Fourth Pew, Center (aka FPC): TBL's mother, proprietress of the blog Fourth Pew, Center (natch).

Go-Go: Carlos "Zoom!" Gomez

Infield: TBL's nom de plume when posting on BatGirl.

Jughead: Adam Everett.

Ladies of Tortuga: the Ladies of Tortuga Knitting and Keelhauling Society, which encompasses most of TBL's female friends.

Landed Gentry: the Royals.

Levellers, aka Levs: BEST. BAND. EVER.

Little Grey Box O' Gloom: TBL's cubicle.

Mr. TBL (ancient posts only): TBL's ex.

Native American Stereotypes: the Indians.

Pirates: usually refers to the members of the Bloodwake Pirates re-enactment group, which encompasses most of TBL's friends. (See also: Ladies of Tortuga.)

Puckhead: TBL's hockey-lovin' Canadian buddy.

Smirking Bastard: Derek Jeter.

Sucking: the state of being so incredibly bad at baseball that the sight makes TBL develop involuntary twitches.

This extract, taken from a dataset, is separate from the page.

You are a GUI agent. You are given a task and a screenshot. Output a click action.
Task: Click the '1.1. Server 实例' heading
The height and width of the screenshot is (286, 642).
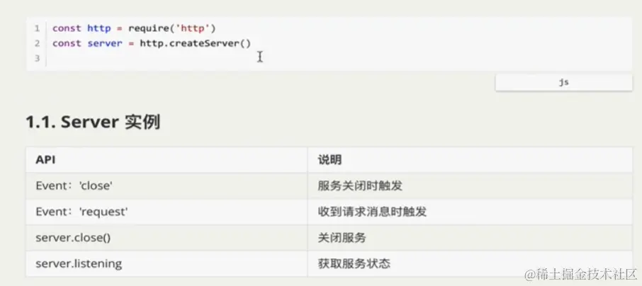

Tall Socks (also "socks the right way"): the wearing of a baseball uniform in the only proper manner, i.e., with the socks and pants meeting just below the knee.

The Company: TBL's employer.

Tolie and Pooie: TBL's fat, lazy, cranky feline companions.

Whine Sox (also "Wind Sox"): the Chicago White Sox.

Young Brad Radke/Young Master Radke: Kevin Slowey.